Safety indicators for the neighborhood are mixed relative to national benchmarks. The area ranks 262 out of 621 metro neighborhoods on crime, placing it below the metro median and below the national average for safety; however, estimated property crime has declined by roughly 19% year over year, indicating recent improvement in trend.

For underwriting, a balanced framing is appropriate: current conditions are not among the safer areas nationally, yet the downward movement in property crime can support perception and leasing if sustained. As with any Urban Core location, investors may consider enhanced on-site management, lighting, and access controls to support tenant retention and asset performance over time.

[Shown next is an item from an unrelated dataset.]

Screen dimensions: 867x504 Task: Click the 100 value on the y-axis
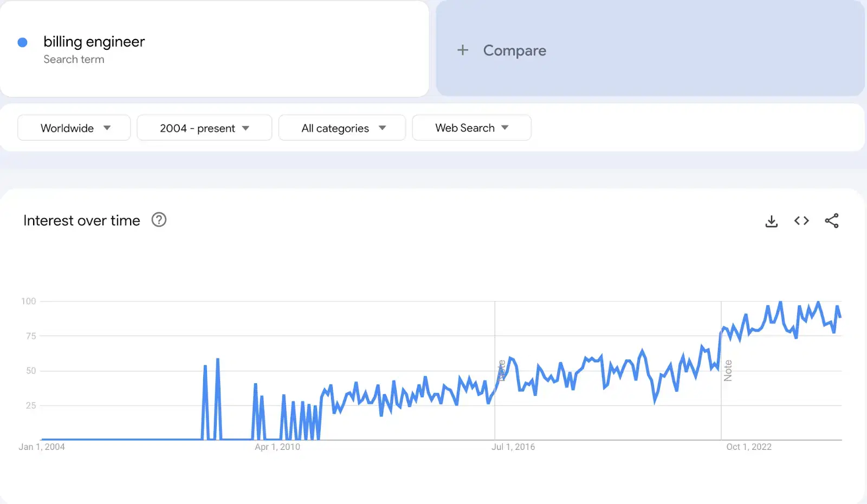pos(29,301)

Proximity to Major Employers

Proximity to regional employers supports renter demand through commute convenience and a broad professional base. Nearby anchors include biotech, energy, wireless & semiconductors, and foodservice distribution.

  • Gilead Sciences — biotech/pharma (3.6 miles)
  • NRG Energy — energy (5.3 miles)
  • Qualcomm — wireless & semiconductors (22.6 miles) — HQ
  • Celgene Corporation — biopharma (23.0 miles)
  • Sysco — foodservice distribution (25.0 miles)
Why invest?

The investment case centers on durable renter demand in an Urban Core pocket with solid neighborhood occupancy and a very high share of renter-occupied housing. Elevated ownership costs locally help sustain reliance on multifamily, while neighborhood NOI per unit trends above national norms, indicating support for income performance where assets remain competitive. Based on CRE market data from WDSuite, the area’s amenity mix favors daily needs and dining, reinforcing retention potential.

The 1973 vintage suggests immediate value-add and systems-capex planning may unlock relative competitiveness versus newer stock. Demographic data within a 3-mile radius points to modest population growth and a larger household base in the coming years, which supports tenant pool expansion and occupancy stability. Pricing power should be managed alongside affordability pressure, with lease management and amenity upgrades used to support retention.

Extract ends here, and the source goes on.